Article:

============

Sonatrach versus Haliburton : trois fois plus d’effectifs, six fois moins de profits
Par Mounir Serraï – La réorganisation des deux groupes les plus névralgiques du pays, Sonatrach et Sonelgaz, constitue un axe primordial dans la relance et la dynamisation du secteur de l’énergie, a assuré le ministre du secteur, Abdelmadjid Attar. Sonelgaz est financièrement à genoux. Sans l’aide de l’Etat, cette entreprise aurait déjà déposé le bilan. Sonatrach a, certes, moins de problèmes financiers en raison du monopole qu’elle exerce sur le secteur, mais elle reste loin de la performance managériale d’un groupe pétrolier de son envergure.
Abdelmadjid Attar compte beaucoup sur le groupe Sonatrach. Mais il est impératif de mener des réformes qui permettraient à cette société nationale de se hisser aux standards d’un groupe pétrolier en étant plus performante et plus rentable. Car, actuellement, son bilan est loin d’être satisfaisant. Bien au contraire. Attar estime, ainsi, que Sonatrach «s’occupe de ce qui ne la regarde pas». Ce groupe doit impérativement réduire ses coûts de fonctionnement et d’exploitation qui demeurent au-dessus de la moyenne mondiale. Pour être compétitive, la firme doit subir une véritable mue, une réorganisation totale et une réduction des effectifs pléthoriques. C’est aussi le même constat pour Sonelgaz qui emploie plus de 91 000 travailleurs contre, à titre indicatif, un effectif inférieur à 70 000 chez le groupe français EDF, pourtant présent dans de nombreux pays européens.

============

Extrait des données:
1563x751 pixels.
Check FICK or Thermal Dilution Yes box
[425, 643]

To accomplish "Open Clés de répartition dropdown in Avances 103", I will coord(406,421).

============

Consignes:
- 1) Répondez à ces questions sur l'article :
(a) Quel est le nom du ministre de l'Énergie cité ?
(b) Sans quoi Sonelgaz aurait-elle déjà déposé le bilan ?
(c) Combien de travailleurs Sonelgaz emploie-t-elle ?
- 2) Recopiez le passage de l'article compris entre « Abdelmadjid Attar compte » et « nombreux pays européens. », ces deux passages inclus.

Corrigés:
- 1)
(a) Abdelmadjid Attar.
(b) Sans l'aide de l'État.
(c) Plus de 91 000.

- 2)
Abdelmadjid Attar compte beaucoup sur le groupe Sonatrach. Mais il est impératif de mener des réformes qui permettraient à cette société nationale de se hisser aux standards d’un groupe pétrolier en étant plus performante et plus rentable. Car, actuellement, son bilan est loin d’être satisfaisant. Bien au contraire. Attar estime, ainsi, que Sonatrach «s’occupe de ce qui ne la regarde pas». Ce groupe doit impérativement réduire ses coûts de fonctionnement et d’exploitation qui demeurent au-dessus de la moyenne mondiale. Pour être compétitive, la firme doit subir une véritable mue, une réorganisation totale et une réduction des effectifs pléthoriques. C’est aussi le même constat pour Sonelgaz qui emploie plus de 91 000 travailleurs contre, à titre indicatif, un effectif inférieur à 70 000 chez le groupe français EDF, pourtant présent dans de nombreux pays européens.